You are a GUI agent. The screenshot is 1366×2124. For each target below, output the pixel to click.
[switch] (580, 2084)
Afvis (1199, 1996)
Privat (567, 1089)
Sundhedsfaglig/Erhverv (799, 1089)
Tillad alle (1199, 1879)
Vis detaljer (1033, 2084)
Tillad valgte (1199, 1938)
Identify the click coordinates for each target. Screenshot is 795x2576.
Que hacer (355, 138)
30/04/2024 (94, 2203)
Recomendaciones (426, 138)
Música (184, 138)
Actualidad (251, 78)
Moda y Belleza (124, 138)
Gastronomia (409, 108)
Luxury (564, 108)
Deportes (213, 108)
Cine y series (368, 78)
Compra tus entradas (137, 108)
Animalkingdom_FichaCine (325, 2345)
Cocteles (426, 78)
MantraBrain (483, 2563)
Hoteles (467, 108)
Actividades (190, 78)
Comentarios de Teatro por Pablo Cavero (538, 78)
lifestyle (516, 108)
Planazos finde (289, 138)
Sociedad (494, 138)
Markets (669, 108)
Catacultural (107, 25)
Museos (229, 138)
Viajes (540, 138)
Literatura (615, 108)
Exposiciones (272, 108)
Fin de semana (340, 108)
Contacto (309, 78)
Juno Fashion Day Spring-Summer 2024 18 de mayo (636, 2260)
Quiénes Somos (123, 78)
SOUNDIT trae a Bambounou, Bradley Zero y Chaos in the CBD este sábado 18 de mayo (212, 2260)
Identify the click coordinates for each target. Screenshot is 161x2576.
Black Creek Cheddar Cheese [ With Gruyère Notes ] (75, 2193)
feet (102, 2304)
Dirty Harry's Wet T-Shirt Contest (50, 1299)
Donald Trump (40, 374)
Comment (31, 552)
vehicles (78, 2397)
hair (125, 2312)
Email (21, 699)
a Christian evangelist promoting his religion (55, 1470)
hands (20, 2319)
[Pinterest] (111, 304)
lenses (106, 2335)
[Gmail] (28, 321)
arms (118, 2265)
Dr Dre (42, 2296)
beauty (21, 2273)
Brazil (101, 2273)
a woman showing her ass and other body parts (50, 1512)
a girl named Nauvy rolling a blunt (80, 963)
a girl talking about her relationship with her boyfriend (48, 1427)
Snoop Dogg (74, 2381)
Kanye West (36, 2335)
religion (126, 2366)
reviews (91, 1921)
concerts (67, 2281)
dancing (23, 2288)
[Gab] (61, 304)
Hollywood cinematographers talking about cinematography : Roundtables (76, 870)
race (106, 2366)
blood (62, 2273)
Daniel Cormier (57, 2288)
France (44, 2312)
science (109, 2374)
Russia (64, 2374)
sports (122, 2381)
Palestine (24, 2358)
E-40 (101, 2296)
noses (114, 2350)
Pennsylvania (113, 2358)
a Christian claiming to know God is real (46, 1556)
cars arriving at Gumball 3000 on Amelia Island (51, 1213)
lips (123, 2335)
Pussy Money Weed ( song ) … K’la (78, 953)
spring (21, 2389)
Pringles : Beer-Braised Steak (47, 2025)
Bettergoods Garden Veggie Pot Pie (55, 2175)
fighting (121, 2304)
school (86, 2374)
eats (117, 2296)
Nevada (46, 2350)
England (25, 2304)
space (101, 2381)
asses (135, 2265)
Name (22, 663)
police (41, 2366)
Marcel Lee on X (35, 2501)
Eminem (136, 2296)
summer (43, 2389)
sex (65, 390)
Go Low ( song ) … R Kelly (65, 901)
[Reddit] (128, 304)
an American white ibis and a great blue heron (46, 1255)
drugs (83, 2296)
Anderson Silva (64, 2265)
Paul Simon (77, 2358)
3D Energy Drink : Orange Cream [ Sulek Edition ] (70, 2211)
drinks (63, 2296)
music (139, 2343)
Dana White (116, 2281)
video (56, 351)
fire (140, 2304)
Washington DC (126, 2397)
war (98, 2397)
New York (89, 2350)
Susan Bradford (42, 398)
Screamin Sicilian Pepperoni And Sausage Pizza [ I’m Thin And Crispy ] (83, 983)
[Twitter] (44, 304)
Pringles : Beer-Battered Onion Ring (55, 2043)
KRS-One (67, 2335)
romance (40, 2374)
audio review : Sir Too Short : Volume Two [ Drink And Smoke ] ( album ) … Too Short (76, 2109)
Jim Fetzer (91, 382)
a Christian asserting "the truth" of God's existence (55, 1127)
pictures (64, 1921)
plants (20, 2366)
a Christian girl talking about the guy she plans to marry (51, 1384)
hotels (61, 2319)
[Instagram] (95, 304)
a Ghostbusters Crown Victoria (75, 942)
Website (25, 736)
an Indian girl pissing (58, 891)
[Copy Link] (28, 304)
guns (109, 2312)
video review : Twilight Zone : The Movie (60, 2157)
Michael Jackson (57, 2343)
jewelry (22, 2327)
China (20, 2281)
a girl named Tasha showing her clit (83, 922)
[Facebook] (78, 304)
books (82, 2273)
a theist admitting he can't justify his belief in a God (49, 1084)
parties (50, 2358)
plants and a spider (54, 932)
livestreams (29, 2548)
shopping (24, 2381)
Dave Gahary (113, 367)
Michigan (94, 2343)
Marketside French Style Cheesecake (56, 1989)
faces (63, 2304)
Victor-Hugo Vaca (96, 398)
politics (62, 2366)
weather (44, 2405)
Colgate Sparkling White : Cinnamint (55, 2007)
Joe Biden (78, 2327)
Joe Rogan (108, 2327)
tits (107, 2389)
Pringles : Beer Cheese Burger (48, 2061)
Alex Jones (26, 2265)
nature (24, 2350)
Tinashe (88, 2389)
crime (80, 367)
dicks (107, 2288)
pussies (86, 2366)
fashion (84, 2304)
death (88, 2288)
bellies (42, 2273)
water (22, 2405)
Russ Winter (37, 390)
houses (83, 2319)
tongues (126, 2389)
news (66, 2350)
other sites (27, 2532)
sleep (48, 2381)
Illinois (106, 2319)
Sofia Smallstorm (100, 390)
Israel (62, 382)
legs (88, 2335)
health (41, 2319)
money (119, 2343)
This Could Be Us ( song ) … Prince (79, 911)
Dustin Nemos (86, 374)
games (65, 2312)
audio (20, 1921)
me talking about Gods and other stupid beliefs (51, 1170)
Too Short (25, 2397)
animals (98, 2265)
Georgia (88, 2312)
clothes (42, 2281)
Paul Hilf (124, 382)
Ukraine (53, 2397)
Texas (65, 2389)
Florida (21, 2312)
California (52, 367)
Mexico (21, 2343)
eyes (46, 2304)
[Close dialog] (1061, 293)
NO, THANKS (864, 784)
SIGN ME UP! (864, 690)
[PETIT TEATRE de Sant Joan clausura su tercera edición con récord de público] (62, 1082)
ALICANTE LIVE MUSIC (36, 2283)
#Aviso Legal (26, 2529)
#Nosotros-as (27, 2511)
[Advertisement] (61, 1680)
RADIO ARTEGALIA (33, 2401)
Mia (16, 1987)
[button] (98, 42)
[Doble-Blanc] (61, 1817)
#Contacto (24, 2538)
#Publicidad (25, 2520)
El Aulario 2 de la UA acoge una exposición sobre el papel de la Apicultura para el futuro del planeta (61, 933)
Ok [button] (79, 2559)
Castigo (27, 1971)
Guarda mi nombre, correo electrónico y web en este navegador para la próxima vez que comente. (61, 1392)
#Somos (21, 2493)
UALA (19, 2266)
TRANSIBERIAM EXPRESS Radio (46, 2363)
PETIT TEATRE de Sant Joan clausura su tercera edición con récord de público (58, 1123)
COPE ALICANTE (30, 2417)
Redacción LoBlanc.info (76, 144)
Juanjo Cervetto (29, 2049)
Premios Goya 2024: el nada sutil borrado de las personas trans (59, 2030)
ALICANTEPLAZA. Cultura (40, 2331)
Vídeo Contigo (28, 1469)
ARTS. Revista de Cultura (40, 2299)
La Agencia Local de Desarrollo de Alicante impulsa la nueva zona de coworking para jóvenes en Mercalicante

§ **ABOUT THIS EXERCISE**
Line by line, retype the records with no changes.

§ **ANSWER TO THIS EXERCISE**
You are a GUI agent. The screenshot is 1366×2124. For each target below, output the pixel to click.
[switch] (580, 2084)
Afvis (1199, 1996)
Privat (567, 1089)
Sundhedsfaglig/Erhverv (799, 1089)
Tillad alle (1199, 1879)
Vis detaljer (1033, 2084)
Tillad valgte (1199, 1938)
Identify the click coordinates for each target. Screenshot is 795x2576.
Que hacer (355, 138)
30/04/2024 (94, 2203)
Recomendaciones (426, 138)
Música (184, 138)
Actualidad (251, 78)
Moda y Belleza (124, 138)
Gastronomia (409, 108)
Luxury (564, 108)
Deportes (213, 108)
Cine y series (368, 78)
Compra tus entradas (137, 108)
Animalkingdom_FichaCine (325, 2345)
Cocteles (426, 78)
MantraBrain (483, 2563)
Hoteles (467, 108)
Actividades (190, 78)
Comentarios de Teatro por Pablo Cavero (538, 78)
lifestyle (516, 108)
Planazos finde (289, 138)
Sociedad (494, 138)
Markets (669, 108)
Catacultural (107, 25)
Museos (229, 138)
Viajes (540, 138)
Literatura (615, 108)
Exposiciones (272, 108)
Fin de semana (340, 108)
Contacto (309, 78)
Juno Fashion Day Spring-Summer 2024 18 de mayo (636, 2260)
Quiénes Somos (123, 78)
SOUNDIT trae a Bambounou, Bradley Zero y Chaos in the CBD este sábado 18 de mayo (212, 2260)
Identify the click coordinates for each target. Screenshot is 161x2576.
Black Creek Cheddar Cheese [ With Gruyère Notes ] (75, 2193)
feet (102, 2304)
Dirty Harry's Wet T-Shirt Contest (50, 1299)
Donald Trump (40, 374)
Comment (31, 552)
vehicles (78, 2397)
hair (125, 2312)
Email (21, 699)
a Christian evangelist promoting his religion (55, 1470)
hands (20, 2319)
[Pinterest] (111, 304)
lenses (106, 2335)
[Gmail] (28, 321)
arms (118, 2265)
Dr Dre (42, 2296)
beauty (21, 2273)
Brazil (101, 2273)
a woman showing her ass and other body parts (50, 1512)
a girl named Nauvy rolling a blunt (80, 963)
a girl talking about her relationship with her boyfriend (48, 1427)
Snoop Dogg (74, 2381)
Kanye West (36, 2335)
religion (126, 2366)
reviews (91, 1921)
concerts (67, 2281)
dancing (23, 2288)
[Gab] (61, 304)
Hollywood cinematographers talking about cinematography : Roundtables (76, 870)
race (106, 2366)
blood (62, 2273)
Daniel Cormier (57, 2288)
France (44, 2312)
science (109, 2374)
Russia (64, 2374)
sports (122, 2381)
Palestine (24, 2358)
E-40 (101, 2296)
noses (114, 2350)
Pennsylvania (113, 2358)
a Christian claiming to know God is real (46, 1556)
cars arriving at Gumball 3000 on Amelia Island (51, 1213)
lips (123, 2335)
Pussy Money Weed ( song ) … K’la (78, 953)
spring (21, 2389)
Pringles : Beer-Braised Steak (47, 2025)
Bettergoods Garden Veggie Pot Pie (55, 2175)
fighting (121, 2304)
school (86, 2374)
eats (117, 2296)
Nevada (46, 2350)
England (25, 2304)
space (101, 2381)
asses (135, 2265)
Name (22, 663)
police (41, 2366)
Marcel Lee on X (35, 2501)
Eminem (136, 2296)
summer (43, 2389)
sex (65, 390)
Go Low ( song ) … R Kelly (65, 901)
[Reddit] (128, 304)
an American white ibis and a great blue heron (46, 1255)
drugs (83, 2296)
Anderson Silva (64, 2265)
Paul Simon (77, 2358)
3D Energy Drink : Orange Cream [ Sulek Edition ] (70, 2211)
drinks (63, 2296)
music (139, 2343)
Dana White (116, 2281)
video (56, 351)
fire (140, 2304)
Washington DC (126, 2397)
war (98, 2397)
New York (89, 2350)
Susan Bradford (42, 398)
Screamin Sicilian Pepperoni And Sausage Pizza [ I’m Thin And Crispy ] (83, 983)
[Twitter] (44, 304)
Pringles : Beer-Battered Onion Ring (55, 2043)
KRS-One (67, 2335)
romance (40, 2374)
audio review : Sir Too Short : Volume Two [ Drink And Smoke ] ( album ) … Too Short (76, 2109)
Jim Fetzer (91, 382)
a Christian asserting "the truth" of God's existence (55, 1127)
pictures (64, 1921)
plants (20, 2366)
a Christian girl talking about the guy she plans to marry (51, 1384)
hotels (61, 2319)
[Instagram] (95, 304)
a Ghostbusters Crown Victoria (75, 942)
Website (25, 736)
an Indian girl pissing (58, 891)
[Copy Link] (28, 304)
guns (109, 2312)
video review : Twilight Zone : The Movie (60, 2157)
Michael Jackson (57, 2343)
jewelry (22, 2327)
China (20, 2281)
a girl named Tasha showing her clit (83, 922)
[Facebook] (78, 304)
books (82, 2273)
a theist admitting he can't justify his belief in a God (49, 1084)
parties (50, 2358)
plants and a spider (54, 932)
livestreams (29, 2548)
shopping (24, 2381)
Dave Gahary (113, 367)
Michigan (94, 2343)
Marketside French Style Cheesecake (56, 1989)
faces (63, 2304)
Victor-Hugo Vaca (96, 398)
politics (62, 2366)
weather (44, 2405)
Colgate Sparkling White : Cinnamint (55, 2007)
Joe Biden (78, 2327)
Joe Rogan (108, 2327)
tits (107, 2389)
Pringles : Beer Cheese Burger (48, 2061)
Alex Jones (26, 2265)
nature (24, 2350)
Tinashe (88, 2389)
crime (80, 367)
dicks (107, 2288)
pussies (86, 2366)
fashion (84, 2304)
death (88, 2288)
bellies (42, 2273)
water (22, 2405)
Russ Winter (37, 390)
houses (83, 2319)
tongues (126, 2389)
news (66, 2350)
other sites (27, 2532)
sleep (48, 2381)
Illinois (106, 2319)
Sofia Smallstorm (100, 390)
Israel (62, 382)
legs (88, 2335)
health (41, 2319)
money (119, 2343)
This Could Be Us ( song ) … Prince (79, 911)
Dustin Nemos (86, 374)
games (65, 2312)
audio (20, 1921)
me talking about Gods and other stupid beliefs (51, 1170)
Too Short (25, 2397)
animals (98, 2265)
Georgia (88, 2312)
clothes (42, 2281)
Paul Hilf (124, 382)
Ukraine (53, 2397)
Texas (65, 2389)
Florida (21, 2312)
California (52, 367)
Mexico (21, 2343)
eyes (46, 2304)
[Close dialog] (1061, 293)
NO, THANKS (864, 784)
SIGN ME UP! (864, 690)
[PETIT TEATRE de Sant Joan clausura su tercera edición con récord de público] (62, 1082)
ALICANTE LIVE MUSIC (36, 2283)
#Aviso Legal (26, 2529)
#Nosotros-as (27, 2511)
[Advertisement] (61, 1680)
RADIO ARTEGALIA (33, 2401)
Mia (16, 1987)
[button] (98, 42)
[Doble-Blanc] (61, 1817)
#Contacto (24, 2538)
#Publicidad (25, 2520)
El Aulario 2 de la UA acoge una exposición sobre el papel de la Apicultura para el futuro del planeta (61, 933)
Ok [button] (79, 2559)
Castigo (27, 1971)
Guarda mi nombre, correo electrónico y web en este navegador para la próxima vez que comente. (61, 1392)
#Somos (21, 2493)
UALA (19, 2266)
TRANSIBERIAM EXPRESS Radio (46, 2363)
PETIT TEATRE de Sant Joan clausura su tercera edición con récord de público (58, 1123)
COPE ALICANTE (30, 2417)
Redacción LoBlanc.info (76, 144)
Juanjo Cervetto (29, 2049)
Premios Goya 2024: el nada sutil borrado de las personas trans (59, 2030)
ALICANTEPLAZA. Cultura (40, 2331)
Vídeo Contigo (28, 1469)
ARTS. Revista de Cultura (40, 2299)
La Agencia Local de Desarrollo de Alicante impulsa la nueva zona de coworking para jóvenes en Mercalicante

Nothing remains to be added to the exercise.